| Selected passage |
[Start of Attachment]
US stocks claw back much of an early loss and finish mixed
NEW YORK (AP) — Stocks clawed back much of their early losses and ended mixed on Wall Street Monday. The S&P 500 slipped less than 0.1% and the Nasdaq rose 0.5%. The subdued opening to the week follows several choppy weeks as investors continue to gauge the economy’s recovery and the risks of rising inflation. On Thursday investors will get more information on how much consumer prices rose last month. Technology stocks, banks and industrial companies pulled the broader market lower. Health care companies made solid gains, as did cruise line operators. The yield on the 10-year Treasury edged up to 1.57%.
Auto, student loans fuel April rise in US consumer borrowing
WASHINGTON (AP) — U.S. consumer borrowing rose by $18.6 billion in April, fueled by a big rise in auto and student loans that offset a drop in credit card use. The April gain reported Monday by the Federal Reserve was the third straight month of strong increases in consumer borrowing. It followed a similar $18.6 billion increase in March. The latest increase reflected a $20.6 billion increase in the category that covers auto and student loans, the biggest advance in these loans since a $22.7 billion rise in June 2020. The category that covers credit cards saw a decline of $2 billion, the first setback in credit card use since a sharp drop of $13.5 billion in January.
[End of Attachment]
| Raw data |
[Start of Attachment]
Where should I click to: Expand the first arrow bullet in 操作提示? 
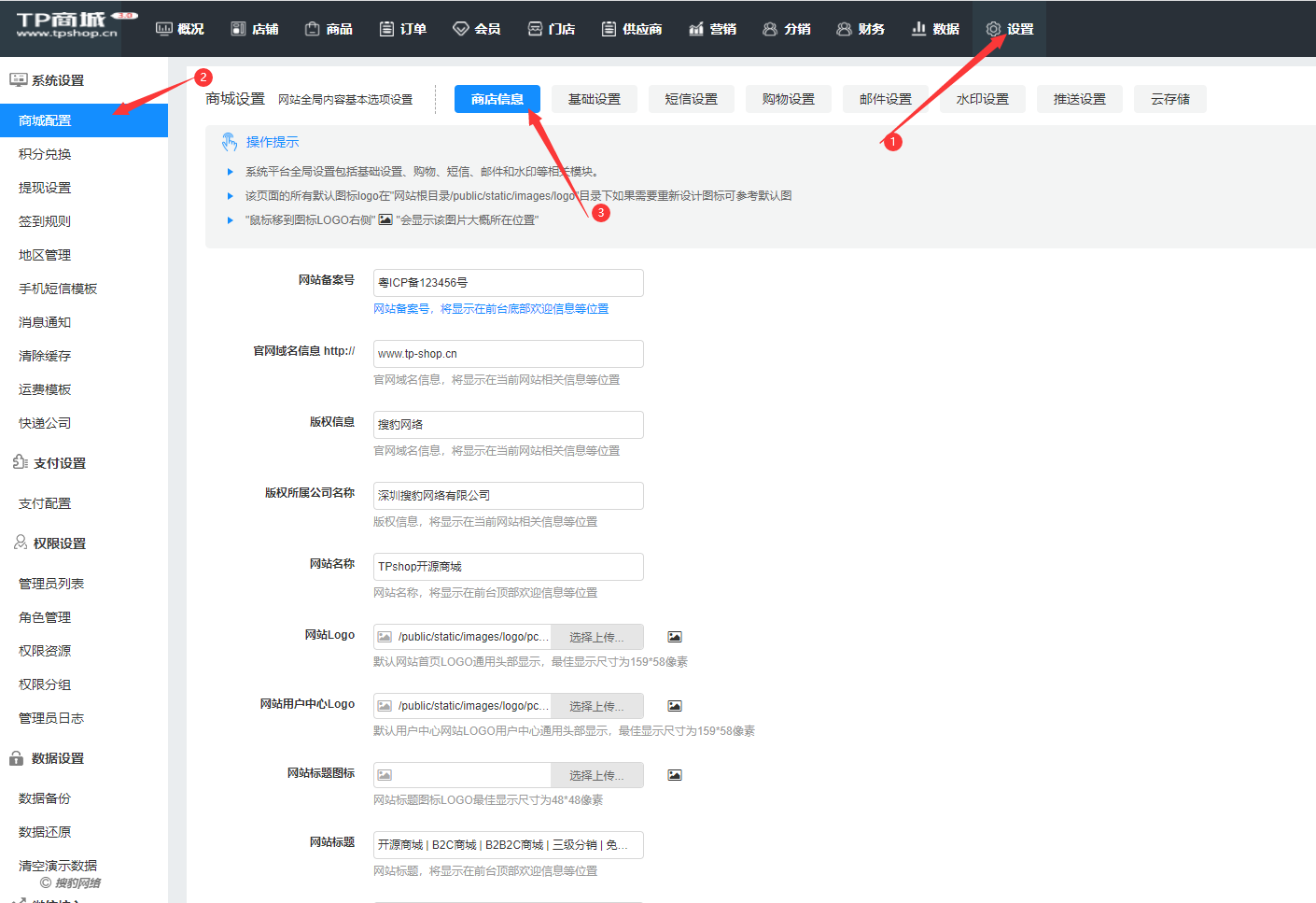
[End of Attachment]
| Set of tasks |
A. Write out the stretch of the business news excerpt from "US stocks claw" through "up to 1.57%.".
B. According to the business news excerpt, by how much did the category that covers credit cards decline in April?

| Activity answers |
A.
US stocks claw back much of an early loss and finish mixed
NEW YORK (AP) — Stocks clawed back much of their early losses and ended mixed on Wall Street Monday. The S&P 500 slipped less than 0.1% and the Nasdaq rose 0.5%. The subdued opening to the week follows several choppy weeks as investors continue to gauge the economy’s recovery and the risks of rising inflation. On Thursday investors will get more information on how much consumer prices rose last month. Technology stocks, banks and industrial companies pulled the broader market lower. Health care companies made solid gains, as did cruise line operators. The yield on the 10-year Treasury edged up to 1.57%.

B. $2 billion